JOB ITEM:
Convert the records from the line containing "has height=1134, width=2576." through the line containing "评论里说周也的看视频了吗 z z" into a Markdown table with the columns No. and Text, putting each line in its own numbered row, skipping blank lines, and omitting the pictures.

INFORMATION:
··········

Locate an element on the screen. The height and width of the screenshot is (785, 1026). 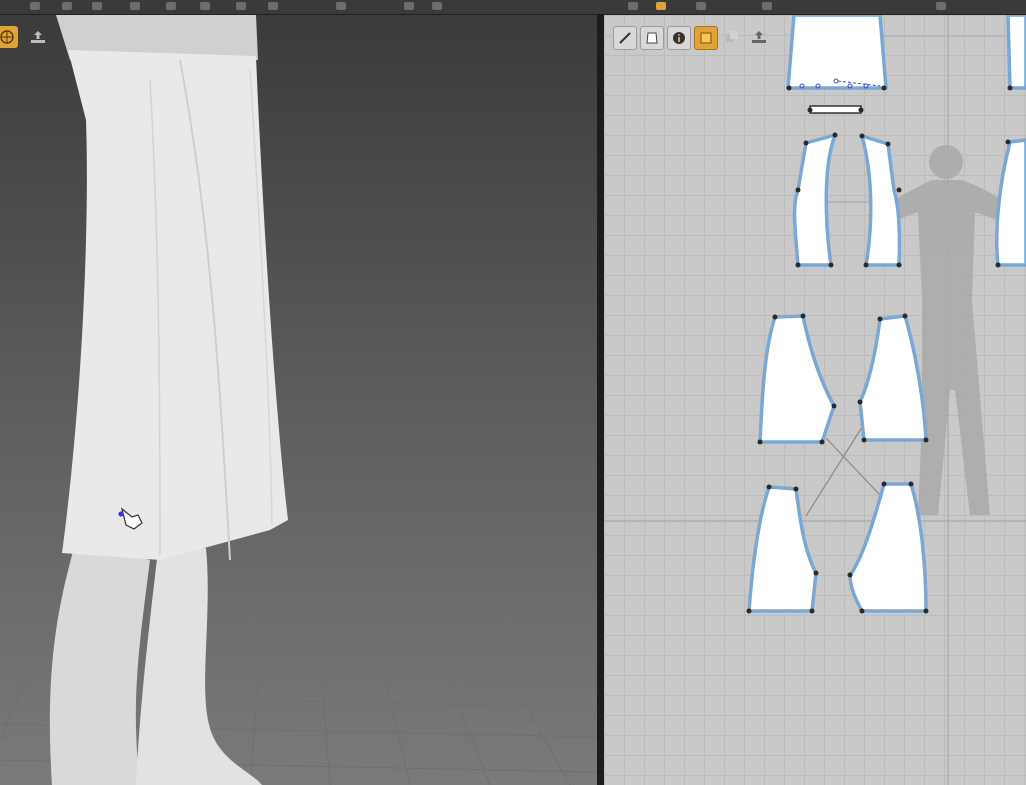
redo-icon is located at coordinates (633, 6).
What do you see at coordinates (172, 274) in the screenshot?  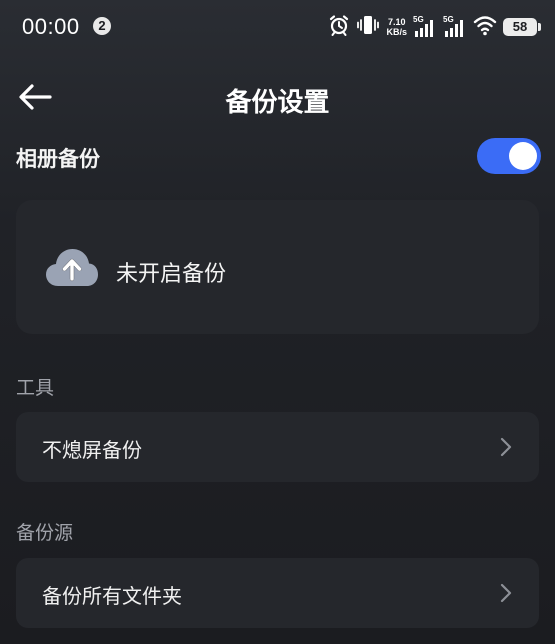 I see `backup-status-text: 未开启备份` at bounding box center [172, 274].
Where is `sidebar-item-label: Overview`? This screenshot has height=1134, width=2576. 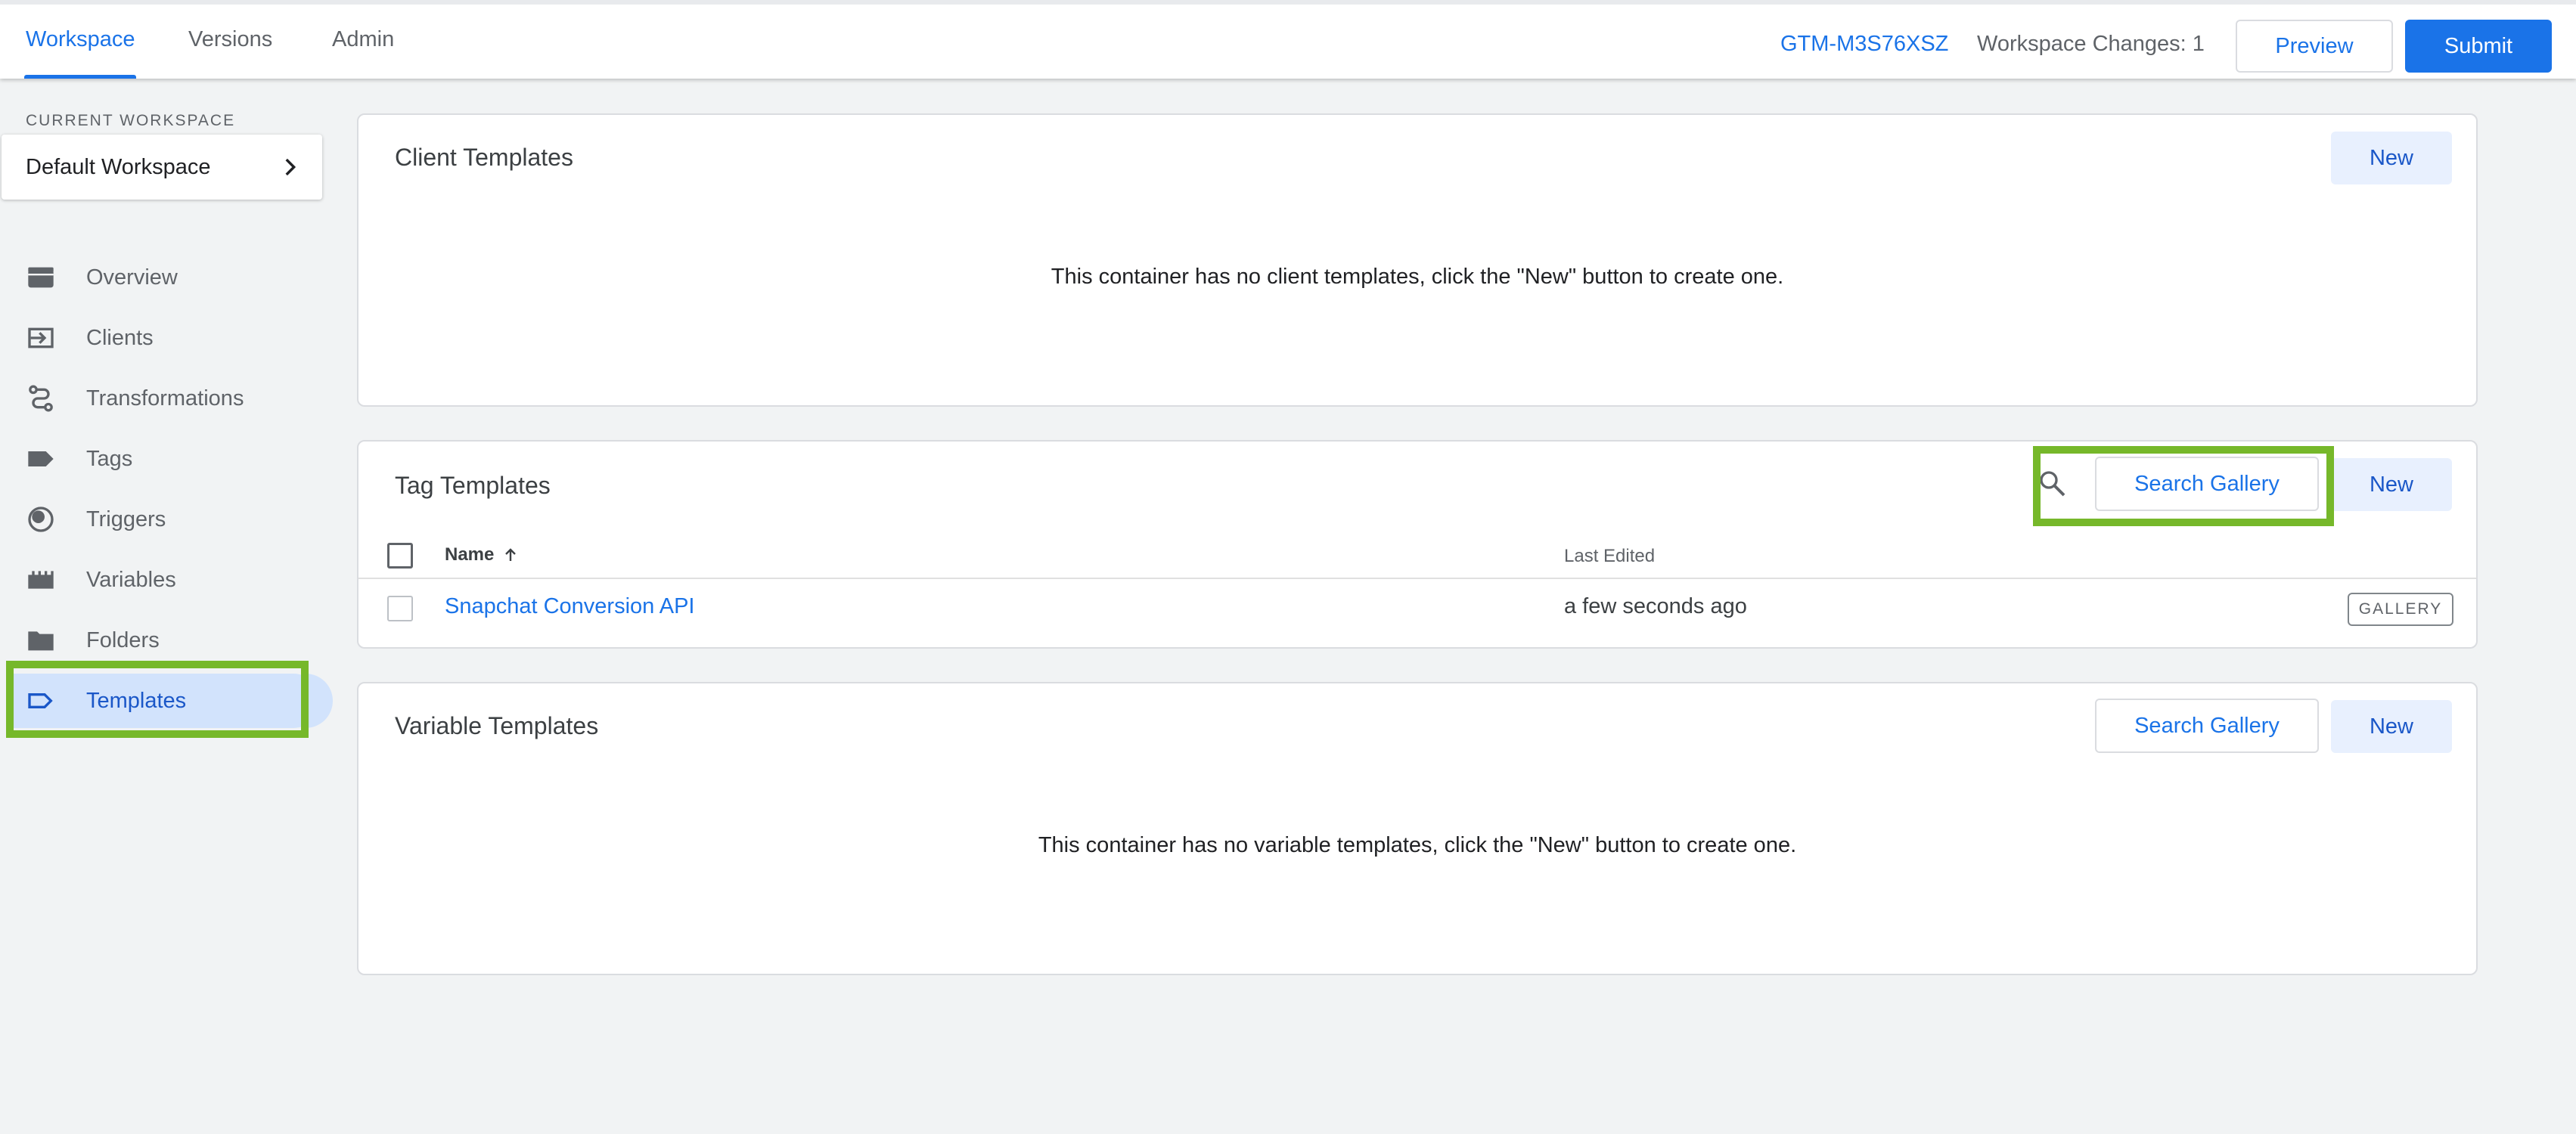
sidebar-item-label: Overview is located at coordinates (132, 278).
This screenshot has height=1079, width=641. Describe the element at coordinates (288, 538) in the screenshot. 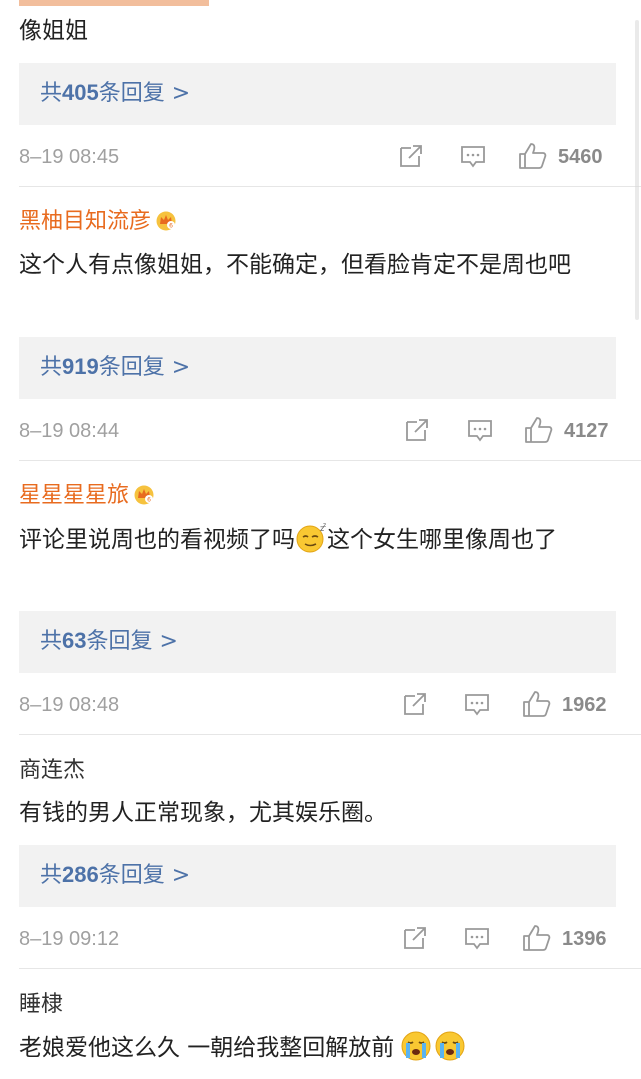

I see `comment-content: 评论里说周也的看视频了吗 z z 这个女生哪里像周也了` at that location.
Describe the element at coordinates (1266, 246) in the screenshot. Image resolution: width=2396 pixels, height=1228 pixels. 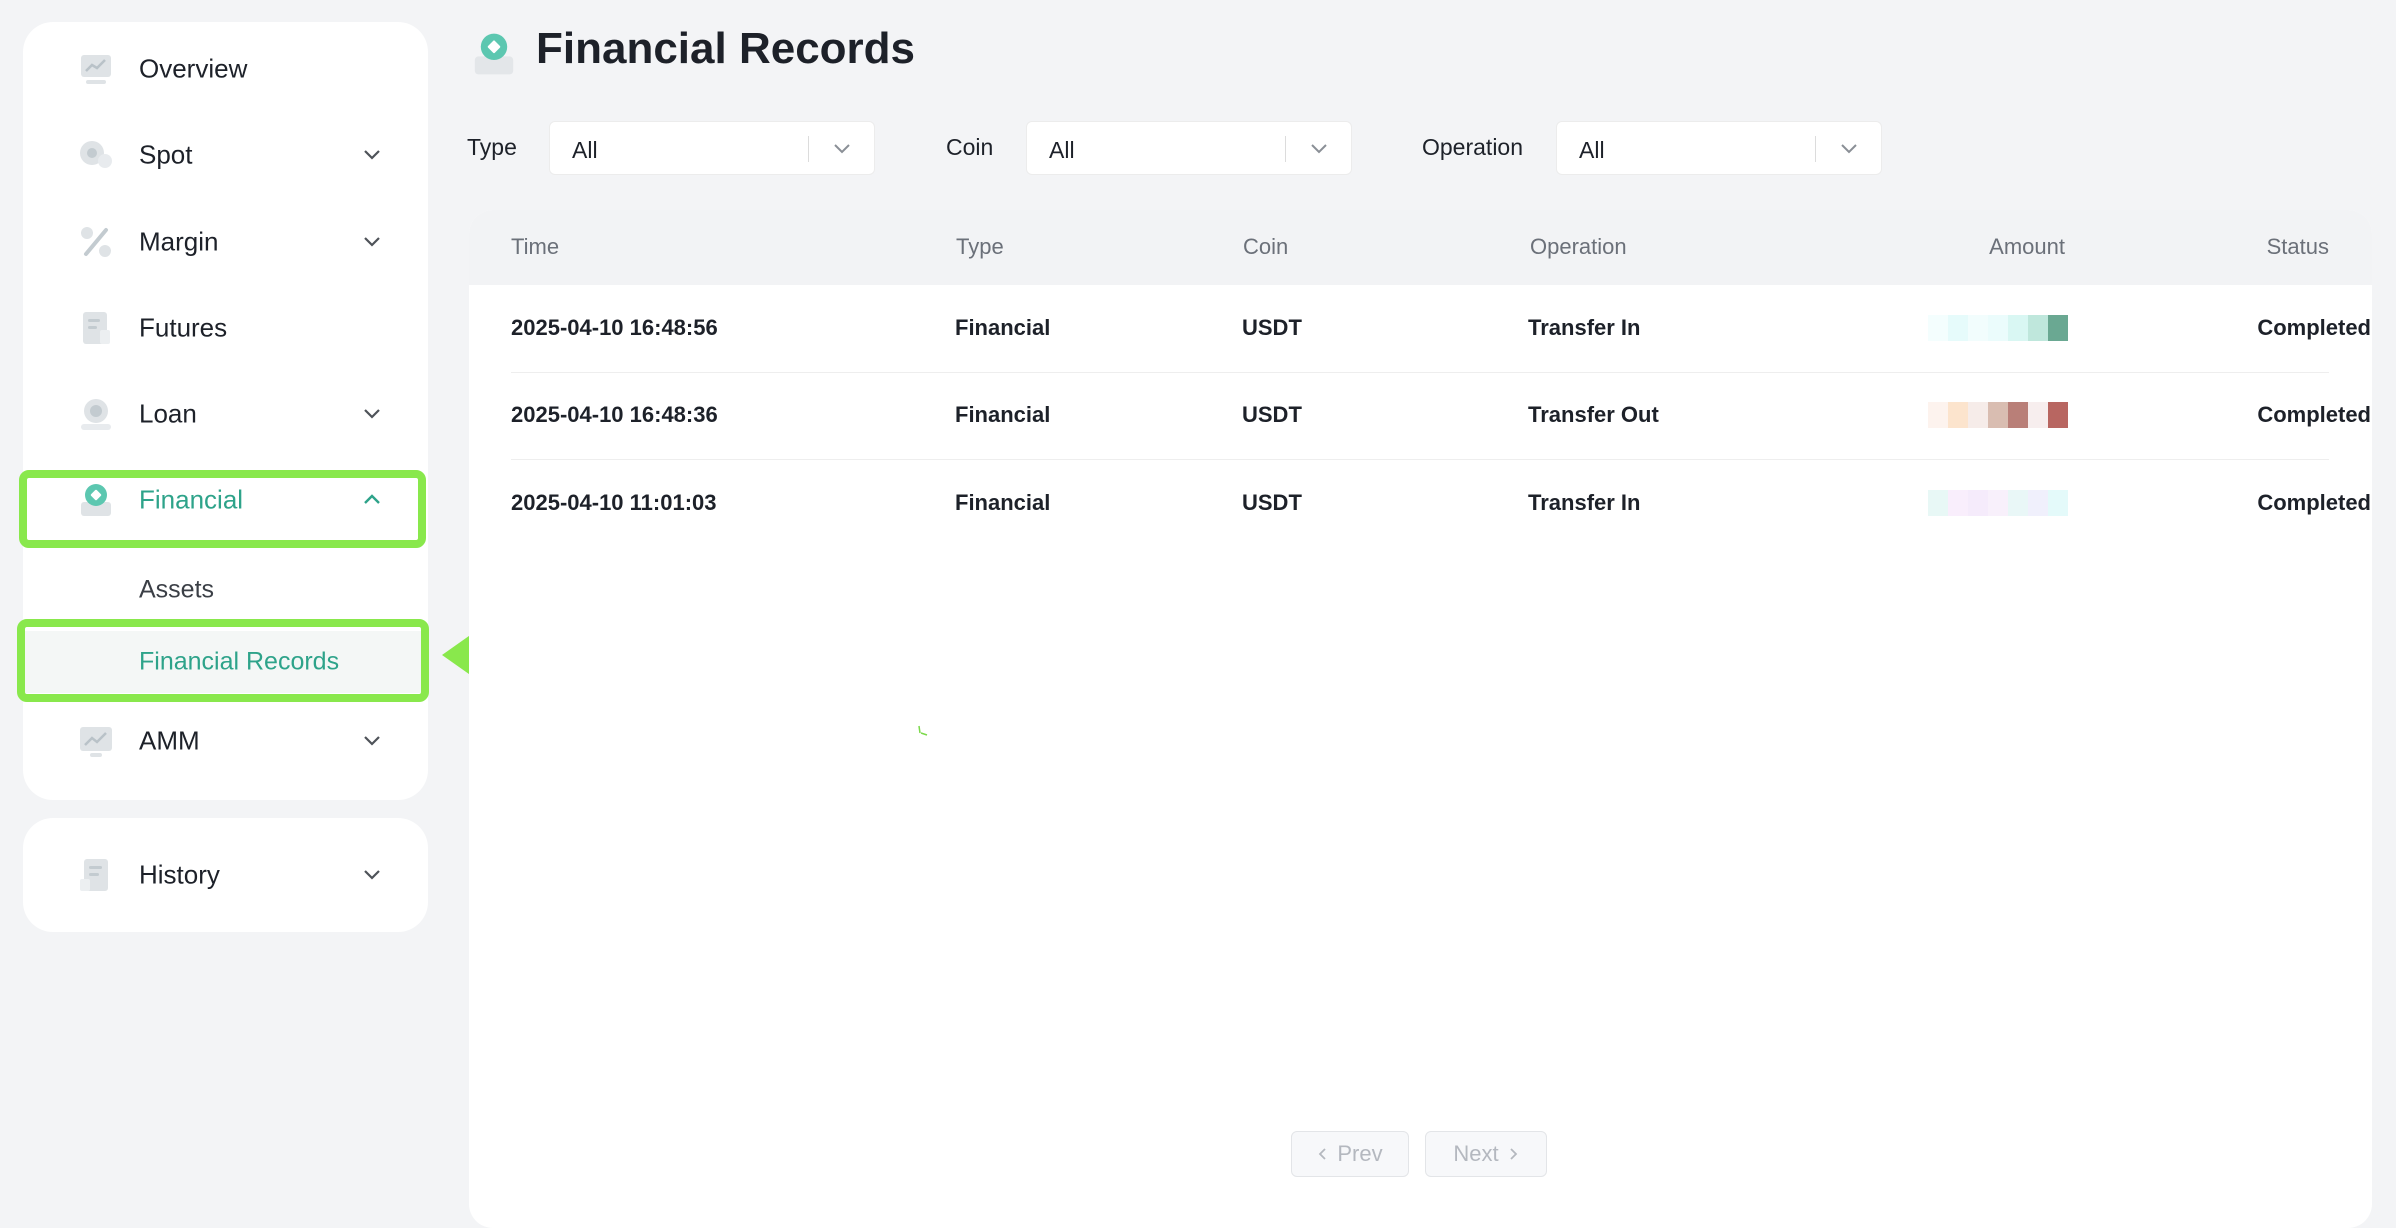
I see `column-header-coin: Coin` at that location.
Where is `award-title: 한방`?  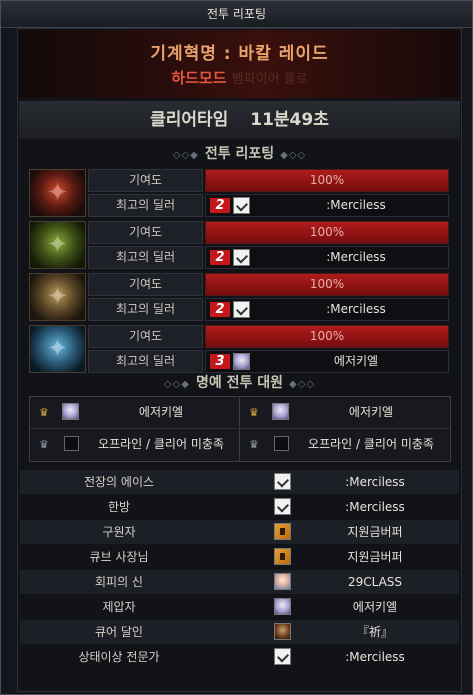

··········

RESULT:
| No. | Text |
|---|---|
| 1 | Where is `sidebar-item-label: Overview`? This screenshot has height=1134, width=2576.  |
| 2 | sidebar-item-label: Overview is located at coordinates (132, 278). |
| 3 | This screenshot has height=1079, width=641. Describe the element at coordinates (288, 538) in the screenshot.  |
| 4 | I see `comment-content: 评论里说周也的看视频了吗 z z 这个女生哪里像周也了` at that location. |